--- START ---

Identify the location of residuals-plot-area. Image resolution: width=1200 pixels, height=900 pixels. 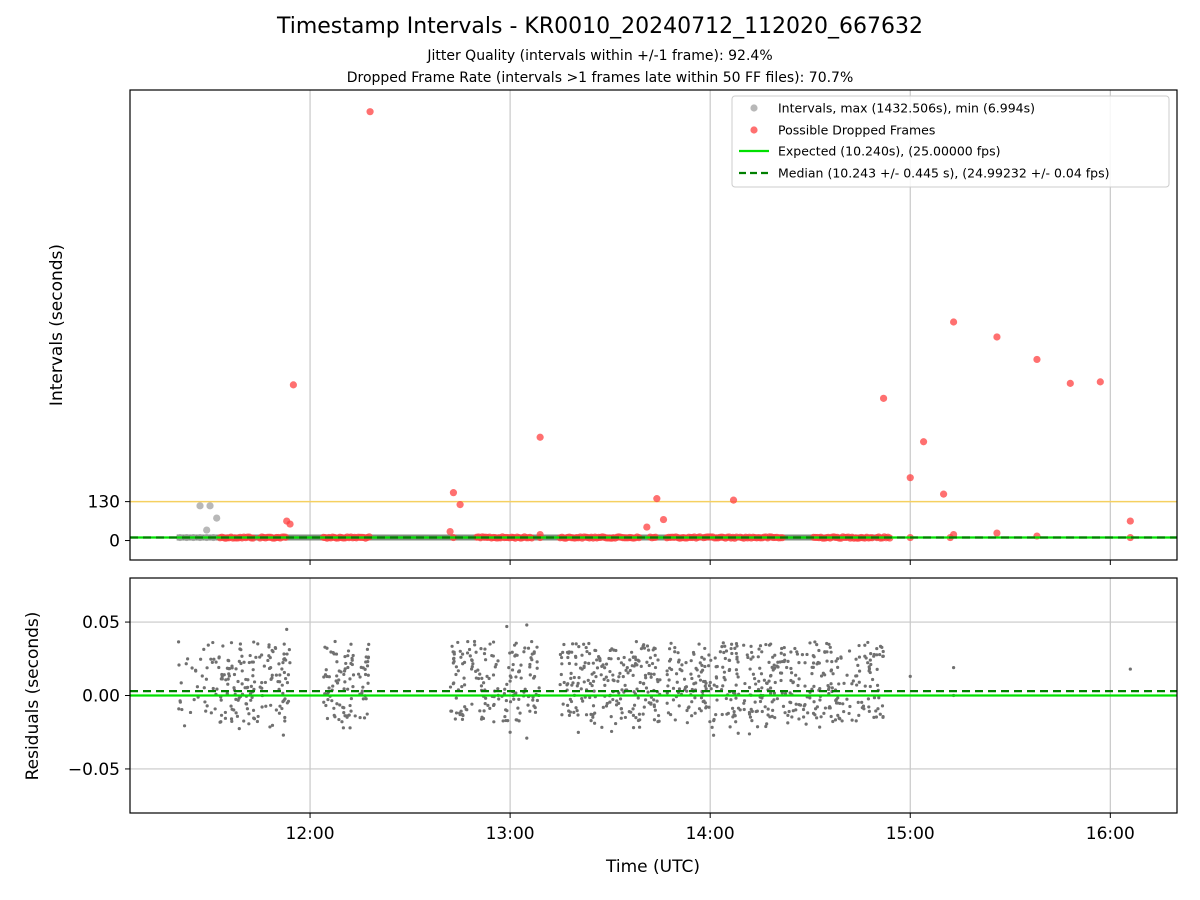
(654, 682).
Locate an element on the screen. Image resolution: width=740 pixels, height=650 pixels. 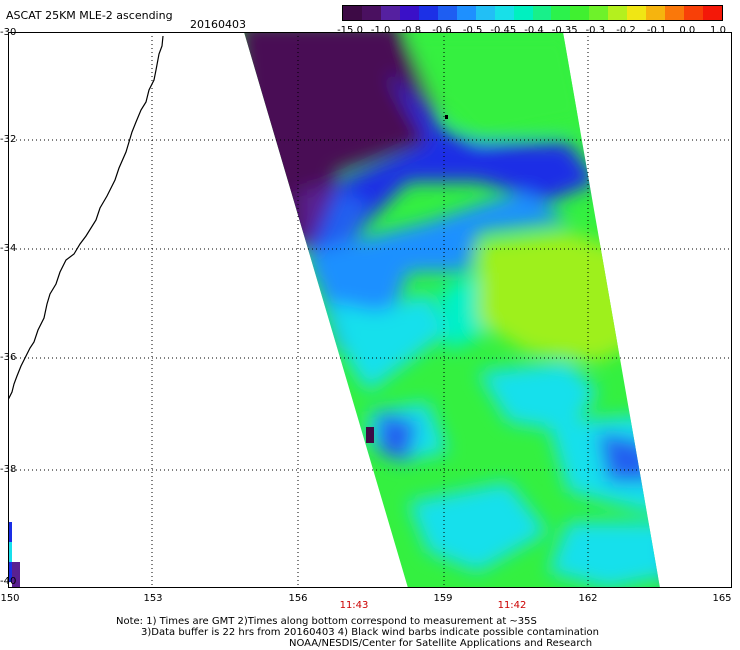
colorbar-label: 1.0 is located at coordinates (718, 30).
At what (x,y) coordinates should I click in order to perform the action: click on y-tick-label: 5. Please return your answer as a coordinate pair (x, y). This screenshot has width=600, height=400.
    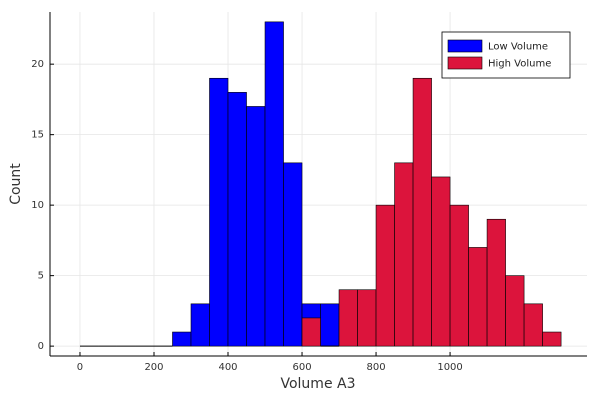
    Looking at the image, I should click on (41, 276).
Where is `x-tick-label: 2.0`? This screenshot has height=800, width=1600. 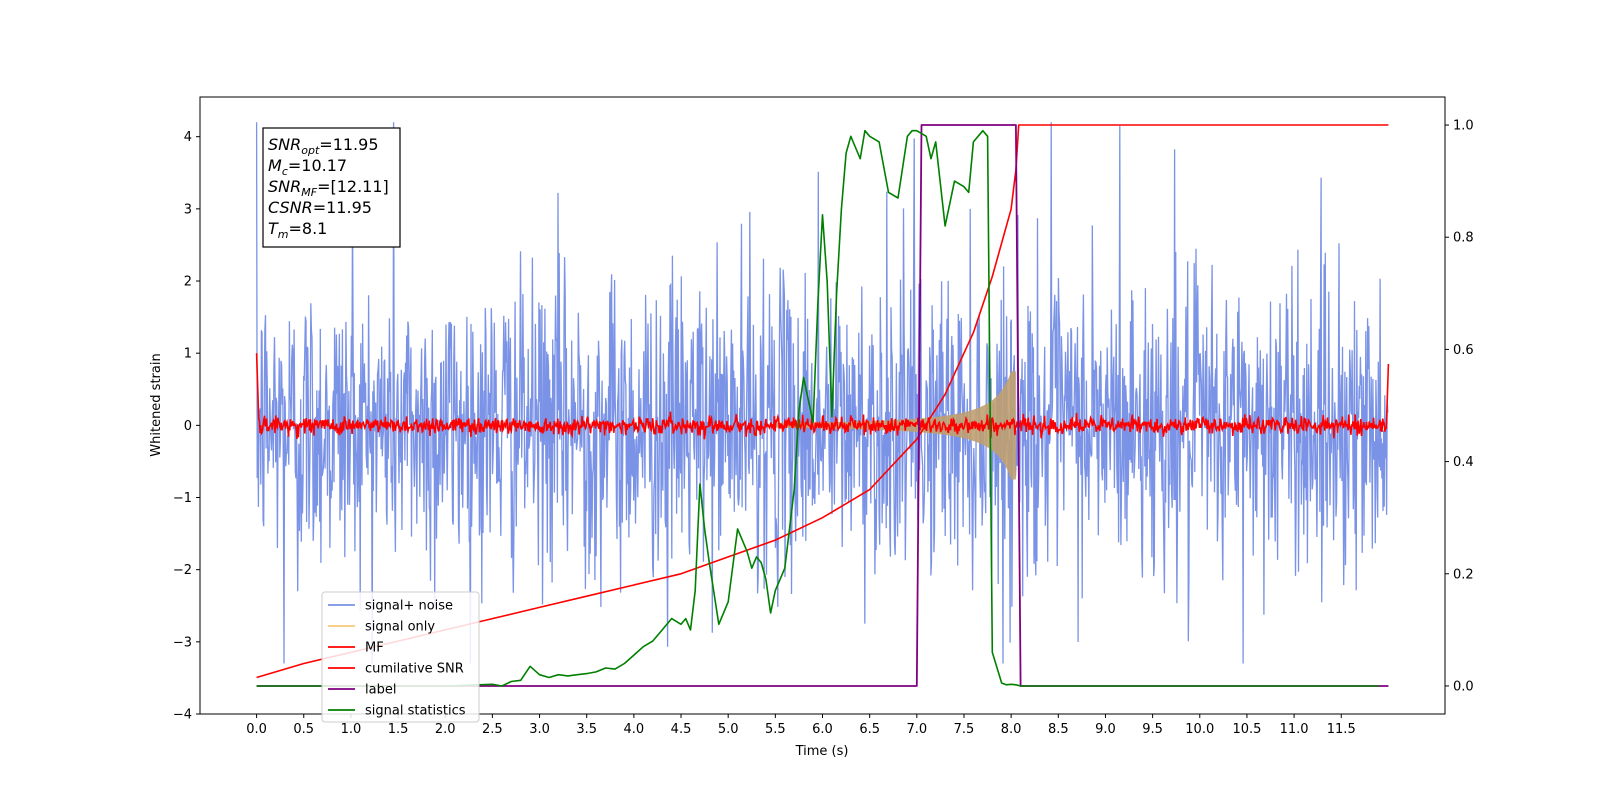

--- END ---

**Task brief**.
Copy out all the lines above word for word, omitting the pictures.

**Result of this exercise**.
Identify the location of residuals-plot-area. Image resolution: width=1200 pixels, height=900 pixels. 
(654, 682).
Locate an element on the screen. Image resolution: width=740 pixels, height=650 pixels. 
colorbar-label: 1.0 is located at coordinates (718, 30).
At what (x,y) coordinates should I click in order to perform the action: click on y-tick-label: 5. Please return your answer as a coordinate pair (x, y). This screenshot has width=600, height=400.
    Looking at the image, I should click on (41, 276).
Where is `x-tick-label: 2.0`? This screenshot has height=800, width=1600. 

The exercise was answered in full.